## [Source records]

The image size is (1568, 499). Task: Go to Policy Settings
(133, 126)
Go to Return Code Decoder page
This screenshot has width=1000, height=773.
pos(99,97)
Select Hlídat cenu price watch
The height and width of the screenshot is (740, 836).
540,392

## [Exercise prompt]
From the first line to the last, give the data again exactly.

## [Written reply]
The image size is (1568, 499). Task: Go to Policy Settings
(133, 126)
Go to Return Code Decoder page
This screenshot has width=1000, height=773.
pos(99,97)
Select Hlídat cenu price watch
The height and width of the screenshot is (740, 836).
540,392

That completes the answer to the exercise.